The U.S. has the largest economy in the world. Moreover, current economic expansion and low unemployment levels helped to drive the economy. The U.S. stock market significantly outperformed all other equity markets.
The U.S. tech sector is the main contributor to FAANG companies (Facebook, Amazon, Apple, Netflix, and Google). Additionally, the widespread adoption of new technologies such as cloud computing and artificial intelligence supported the stock market.
Nevertheless, the situation may change this year due to rising geopolitical tensions and other problems. For example, rapidly expanding government borrowing along with the threat of more taxes, may jeopardize the future of U.S. markets. Also, political tensions between the Republicans and Democrats will reach the highest level ahead of the next presidential election.
In this situation, investors may start investing in other countries to minimize the damage caused by the U.S. stock market.

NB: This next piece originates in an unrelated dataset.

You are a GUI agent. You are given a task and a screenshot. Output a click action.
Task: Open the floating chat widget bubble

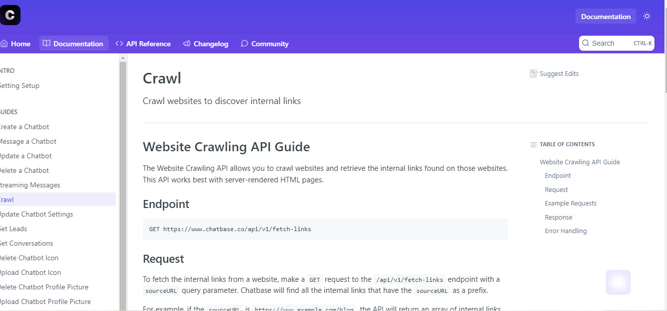618,282
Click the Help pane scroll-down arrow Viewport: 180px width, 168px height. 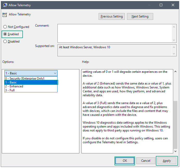[x=175, y=151]
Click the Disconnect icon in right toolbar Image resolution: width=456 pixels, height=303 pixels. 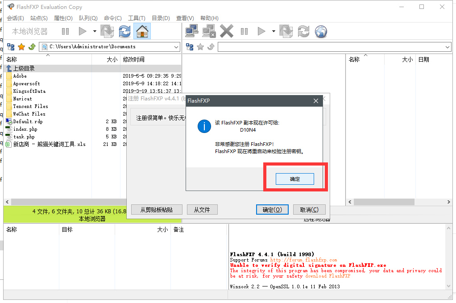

Stock markets around the world
There are several interesting markets such as Japan, China, and the European Union. Even though China is trying to deal with a trade war and rising competition with the U.S. it has the second-largest economy in the world.
According to the policy called “Made in China 2025,” China plans to become the global leader in advanced technologies. Moreover, China is accelerating its aspirations regarding high-tech. It is important to note that it has an ambitious plan to move from gasoline-powered cars to electric vehicles. Also, China wants to switch from the U.S.-made semiconductors to local ones.
Furthermore, China’s economy enjoys support from the continuing consumer innovations, thanks to local high-tech companies. For instance, Baidu Alibaba and Tencent represent the might of Chinse tech companies.
This year, investors will have to be more cautious regarding the stock markets. The best option in this situation to create a diversified portfolio to balance the risks associated with U.S. stocks.